Assim, o magistrado e teórico deixou-nos grandes pratos como o educadamente intitulado Oreiller de la Belle Aurore (Travesseiro da Bela Aurore, no seu original francês), dedicado à sua mãe Claudine Aurora Récamier e sem dúvida uma das mais elevadas receitas de cozinha de caça, ou outras receitas que são difíceis de reproduzir não por falta de detalhes na sua apresentação, mas por falta de recursos no momento actual. Na verdade, um dos grandes chefs franceses do século XIX e início do século XX, Edouard Nignon, afirmou que não havia criação Brillat-Savarin que pudesse ser reproduzida porque a riqueza que possuía era simplesmente irrepetível. E outro ilustre escritor, Honoré de Balzac, por exemplo, não hesitou em descrevê-lo como um sublime goumet, bem como um eminente prosador. Ele o influenciou tanto que o título da sua famosa obra A Fisiologia do Casamento não é mera coincidência.
E claro, no próprio prefácio do seu trabalho, ele fez uma declaração de intenções longe de modesta sobre o que a Fisiologia do Gosto seria, era e continua a ser: “Desde o início pude deduzir que sobre tal assunto faltavam muitas coisas melhores do que livros de culinária, e que observações importantes podiam ser apresentadas sobre funções tão essenciais, tão contínuas, e que influenciam tão diretamente a saúde, a felicidade das pessoas e até mesmo todos os negócios da vida”. O pilar da literatura gastronómica moderna que é agora o seu tratado filosófico-teórico sobre a arte da boa comida e a ciência da cozinha é uma boa prova disso.
Frases tão famosas que quase parecem adaptações de ditos antigos como “Diz-me o que comes e eu digo-te quem és”; declarações de intenção tão enfáticas sobre a importância da boa comida em todas as ocasiões como “Uma pessoa que entretém amigos, e que não dá nenhum cuidado pessoal à comida que é preparada para eles, não é digna de ter amigos”; Asserções como “O destino das nações depende da maneira como elas se alimentam”; ou mandamentos gastronômicos tão verdadeiros como “A ordem dos alimentos começa com os mais substanciais e termina com os mais leves” pertencem a este autêntico bon vivant.

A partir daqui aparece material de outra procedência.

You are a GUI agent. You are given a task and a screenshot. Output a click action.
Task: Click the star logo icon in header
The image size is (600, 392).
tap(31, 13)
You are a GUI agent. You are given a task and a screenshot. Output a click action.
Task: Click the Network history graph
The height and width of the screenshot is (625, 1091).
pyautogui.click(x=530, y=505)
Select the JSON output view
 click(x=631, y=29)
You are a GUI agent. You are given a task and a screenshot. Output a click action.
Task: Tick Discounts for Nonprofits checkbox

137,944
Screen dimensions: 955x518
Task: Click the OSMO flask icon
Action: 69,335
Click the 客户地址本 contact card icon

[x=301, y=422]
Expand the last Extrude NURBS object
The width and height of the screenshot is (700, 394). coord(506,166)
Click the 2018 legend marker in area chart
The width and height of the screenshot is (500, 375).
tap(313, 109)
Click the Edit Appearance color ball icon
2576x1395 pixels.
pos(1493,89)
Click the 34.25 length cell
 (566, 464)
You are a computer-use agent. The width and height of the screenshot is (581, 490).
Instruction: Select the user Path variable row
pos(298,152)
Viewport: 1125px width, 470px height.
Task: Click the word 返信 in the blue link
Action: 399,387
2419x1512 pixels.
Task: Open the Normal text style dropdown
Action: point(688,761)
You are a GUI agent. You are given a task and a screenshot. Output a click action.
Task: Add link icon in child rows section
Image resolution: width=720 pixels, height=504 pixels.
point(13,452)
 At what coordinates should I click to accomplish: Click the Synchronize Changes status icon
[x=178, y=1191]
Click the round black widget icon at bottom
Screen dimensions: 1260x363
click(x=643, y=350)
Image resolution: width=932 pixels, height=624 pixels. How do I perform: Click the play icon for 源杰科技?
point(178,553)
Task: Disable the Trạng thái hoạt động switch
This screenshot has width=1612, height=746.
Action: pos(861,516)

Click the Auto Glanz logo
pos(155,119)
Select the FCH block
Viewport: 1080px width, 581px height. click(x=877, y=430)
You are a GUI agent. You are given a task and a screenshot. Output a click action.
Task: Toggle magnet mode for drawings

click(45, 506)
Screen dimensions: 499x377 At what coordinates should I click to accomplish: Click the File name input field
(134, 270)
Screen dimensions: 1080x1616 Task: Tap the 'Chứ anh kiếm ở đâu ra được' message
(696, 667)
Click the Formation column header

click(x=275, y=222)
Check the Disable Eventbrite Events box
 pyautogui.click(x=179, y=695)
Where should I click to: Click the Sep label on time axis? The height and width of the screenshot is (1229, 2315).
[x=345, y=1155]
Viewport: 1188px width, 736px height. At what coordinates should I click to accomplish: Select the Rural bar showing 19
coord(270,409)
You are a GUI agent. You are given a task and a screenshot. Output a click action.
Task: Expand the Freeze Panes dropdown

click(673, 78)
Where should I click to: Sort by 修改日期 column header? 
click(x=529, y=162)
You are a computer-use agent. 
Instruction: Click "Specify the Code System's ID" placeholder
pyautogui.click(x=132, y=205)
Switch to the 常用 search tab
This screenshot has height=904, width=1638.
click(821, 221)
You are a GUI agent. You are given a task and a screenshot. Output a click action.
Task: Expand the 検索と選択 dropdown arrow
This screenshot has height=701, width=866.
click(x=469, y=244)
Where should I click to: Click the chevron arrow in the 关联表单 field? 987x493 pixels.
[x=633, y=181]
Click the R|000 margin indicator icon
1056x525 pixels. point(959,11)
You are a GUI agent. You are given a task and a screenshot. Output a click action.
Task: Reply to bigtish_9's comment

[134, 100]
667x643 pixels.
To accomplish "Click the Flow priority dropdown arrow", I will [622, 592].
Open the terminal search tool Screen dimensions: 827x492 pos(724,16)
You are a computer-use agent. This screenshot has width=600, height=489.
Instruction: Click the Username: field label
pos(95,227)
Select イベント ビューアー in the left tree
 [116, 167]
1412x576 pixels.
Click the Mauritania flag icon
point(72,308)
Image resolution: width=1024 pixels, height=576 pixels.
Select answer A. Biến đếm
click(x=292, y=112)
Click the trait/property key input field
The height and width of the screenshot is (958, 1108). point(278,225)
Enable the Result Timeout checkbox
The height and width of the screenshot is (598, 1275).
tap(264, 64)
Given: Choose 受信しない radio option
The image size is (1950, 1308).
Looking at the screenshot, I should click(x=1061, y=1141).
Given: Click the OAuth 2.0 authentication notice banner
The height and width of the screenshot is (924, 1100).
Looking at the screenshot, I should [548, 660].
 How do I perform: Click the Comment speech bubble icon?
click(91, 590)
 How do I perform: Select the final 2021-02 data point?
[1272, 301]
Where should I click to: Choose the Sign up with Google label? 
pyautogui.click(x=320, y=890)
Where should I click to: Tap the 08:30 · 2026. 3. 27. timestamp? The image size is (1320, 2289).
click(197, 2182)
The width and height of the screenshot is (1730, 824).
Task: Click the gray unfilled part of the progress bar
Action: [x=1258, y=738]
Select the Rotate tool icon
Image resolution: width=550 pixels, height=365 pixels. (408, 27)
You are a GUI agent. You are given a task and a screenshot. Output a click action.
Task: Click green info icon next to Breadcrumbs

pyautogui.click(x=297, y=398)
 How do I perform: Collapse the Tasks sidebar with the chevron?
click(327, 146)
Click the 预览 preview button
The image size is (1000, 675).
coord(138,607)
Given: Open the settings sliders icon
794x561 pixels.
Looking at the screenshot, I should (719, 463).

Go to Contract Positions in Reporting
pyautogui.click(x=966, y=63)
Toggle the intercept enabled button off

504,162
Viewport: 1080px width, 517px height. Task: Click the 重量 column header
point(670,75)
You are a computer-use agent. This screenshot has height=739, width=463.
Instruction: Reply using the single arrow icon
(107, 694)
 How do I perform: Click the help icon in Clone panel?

Se tivermos que manter um, vamos manter este:
O prazer da mesa é próprio de cada idade, classe, nação e tempo; pode ser combinado com todos os outros prazeres e subsiste até o fim para nos consolar para a perda dos outros.
Pode ser assim.
O prazer da mesa é próprio de cada idade, classe, nação e tempo; pode ser combinado com todos os outros prazeres e subsiste até o fim para nos consolar para a perda dos outros.